Résultat : un roman très personnel, une auto-fiction qui revendique sa part de crudité sensuelle et sexuelle. Rien d’étonnant si l’on considère que l’on a affaire à une spécialiste de la question en la personne d’Agnès Vannouvong, enseignante en théories du genre à l’Université de Genève. Ses domaines de recherche : la représentation du corps, de la sexualité et du genre dans les arts et la littérature des XXème et XXIème siècles. Auteur d’un essai, “Jean Genet. Les revers du genre”, sujet de sa thèse, elle publie avec «Après l’amour» son premier roman.
“Après l’amour” : tout est possible ?
Agnés Vannouvong doit son titre à un autre écrivain du Mercure de France, Gilles Leroy, un frère de littérature dont les romans évoquent la difficulté d’aimer, de s’en sortir mais aussi comme chez l’auteur l’homosexualité. «Après l’amour», on peut faire beaucoup de choses : fumer, dormir, manger. Souvent aussi prendre la fuite. Dans un style sec, haché pour dire la difficulté de se rassembler, le roman promène la narratrice dans un Paris de carte postale, propice à la rencontre et à la réflexion. Chaque amante a son quartier. Le lecteur navigue dans des lieux pour Happy Few, le champagne y est de mise mais il noit page après page un tenace sentiment de solitude. Paris est une friche où tout est à reconstruire.
Stratégie de survie
Agnès Vannouvong est fascinante à écouter (
http://www.youtube.com/watch?v=igqHzahjKSI). Car si son personnage se disperse de bras en bras dans une ronde de la séduction, son discours lui est très construit, intellectuel. Ce n’est pas ce qui ressort du livre, très charnel, centré sur le désarroi de cette anti-héroine, orpheline de l’amour, aventurière du divan, cérébrale et en même temps enfermée dans son mutisme affectif.

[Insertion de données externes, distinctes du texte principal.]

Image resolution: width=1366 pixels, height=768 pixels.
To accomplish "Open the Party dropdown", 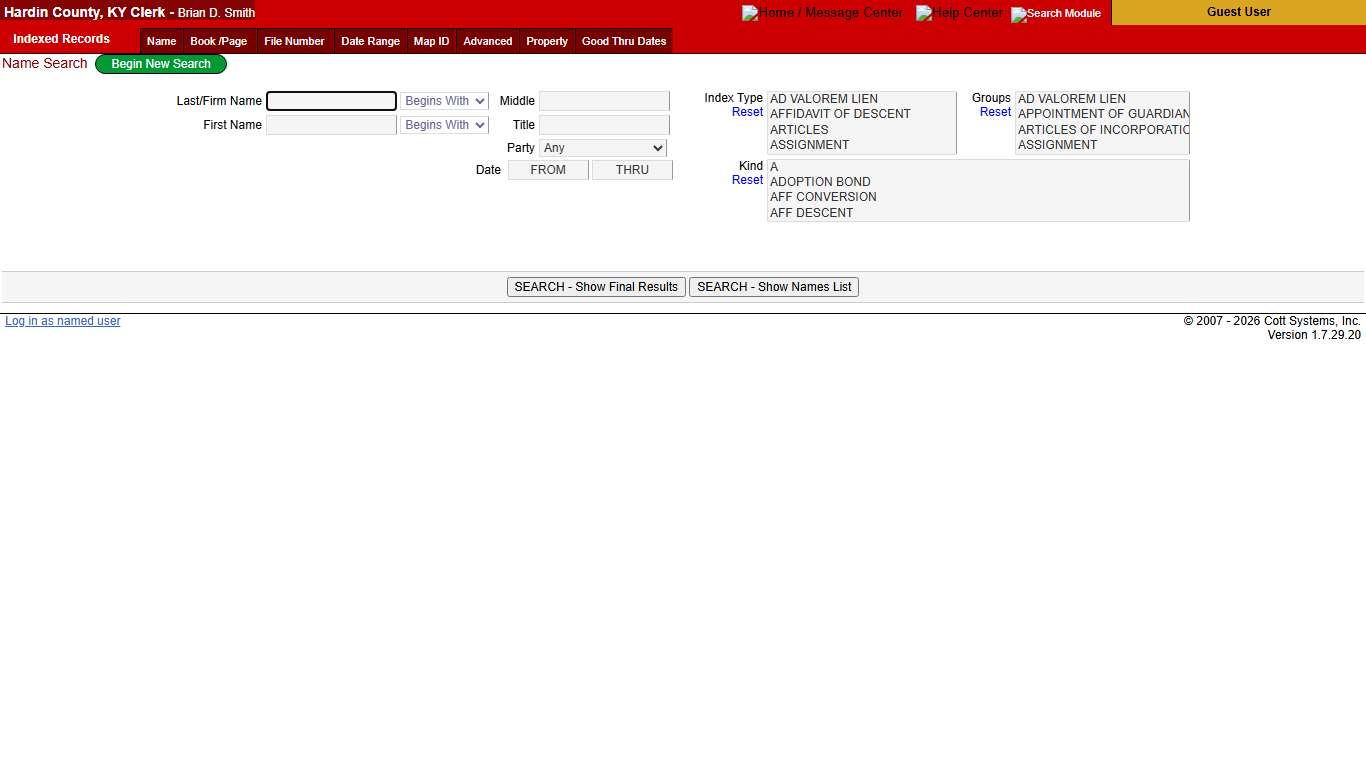I will [x=602, y=147].
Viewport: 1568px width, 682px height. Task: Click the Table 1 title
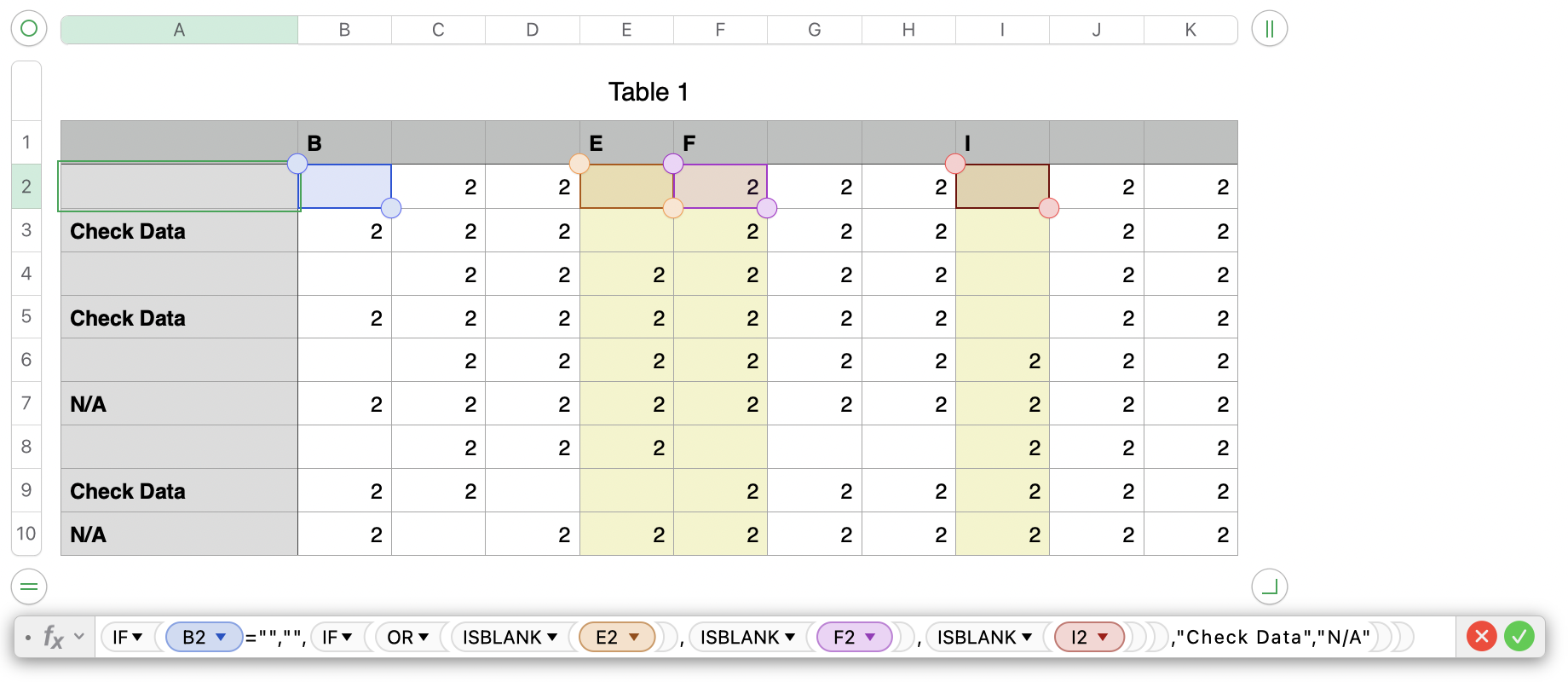pos(648,92)
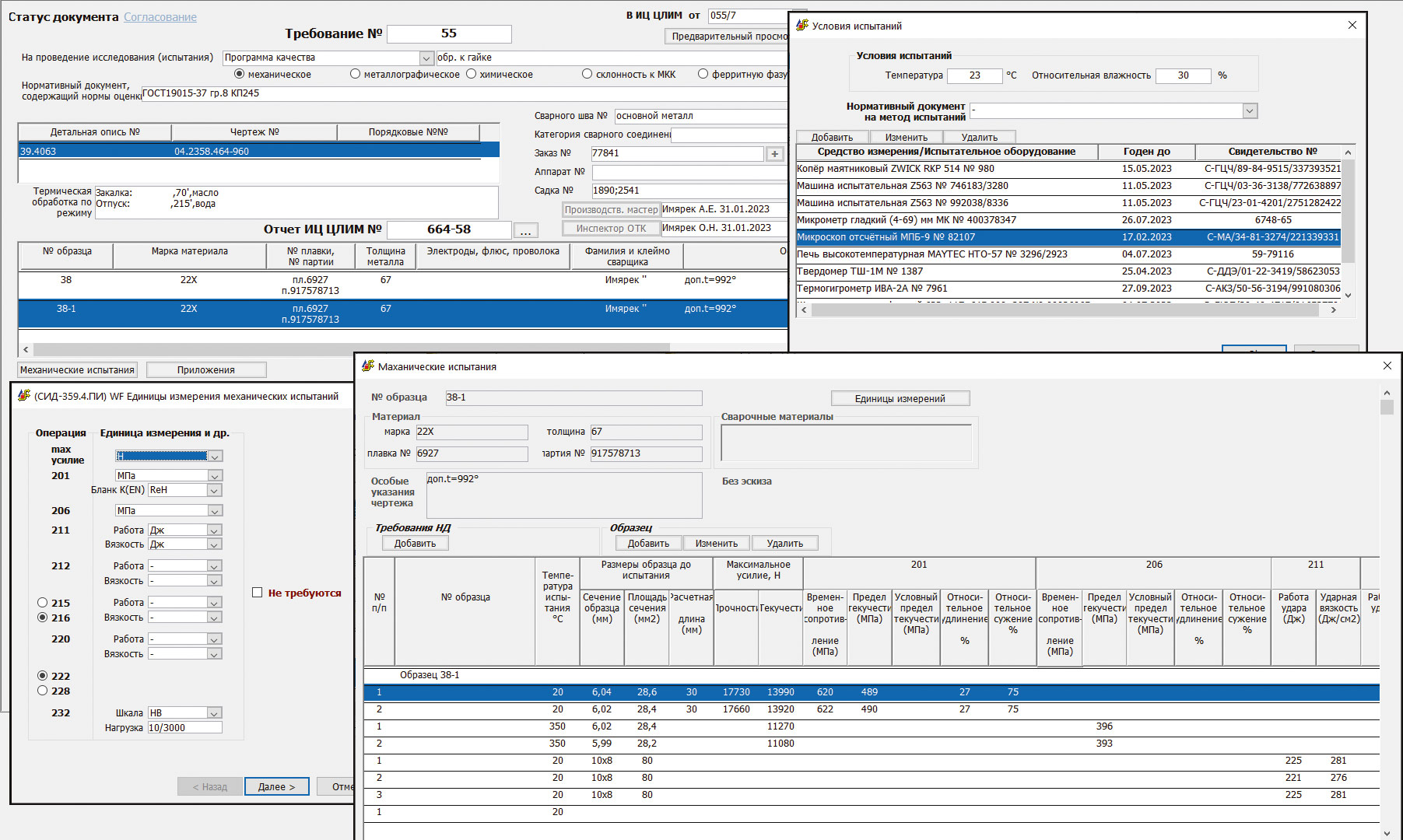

Agnès Vannouvong dit avoir souhaité peindre un tableau du sentiment amoureux. Ses personnages forment une galerie d’archétypes romanesques : Paola la figure de l’amour primal, Héloise la femme rêvée, Sandy l’anti-modèle, autant de figures de la quête amoureuse. Une carte du Tendre au 21ème siècle, plutôt brutale, où la quête de l’autre passe autant par le corps que par le sentiment. Une carte où ne figure plus le temps de la séduction, ce sas qui permettait de s’approcher, de s’apprivoiser.
Vous souvenez-vous de cette carte de l’amour courtois, en vogue au 17ème ? Tendre est un pays imaginaire, traversé par le fleuve Inclination, rejoint à son embouchure par deux rivières, Estime et Reconnaissance. Il s'agit d'aller de la ville de Nouvelle-Amitié à la ville de Tendre. À partir de la rencontre, trois voies s’offrent aux amoureux dont la plus rapide, au milieu, conduit au désastre. On peut voir le désastre comme la voie amoureuse contemporaine par excellence. Qu’est-ce qui distingue la conquête d’aujourd’hui de celle d’hier ? Précisément, la dimension initiatrice du désastre, qui a ici un bénéfice: celui, pour ce personnage éperdu, de se trouver enfin.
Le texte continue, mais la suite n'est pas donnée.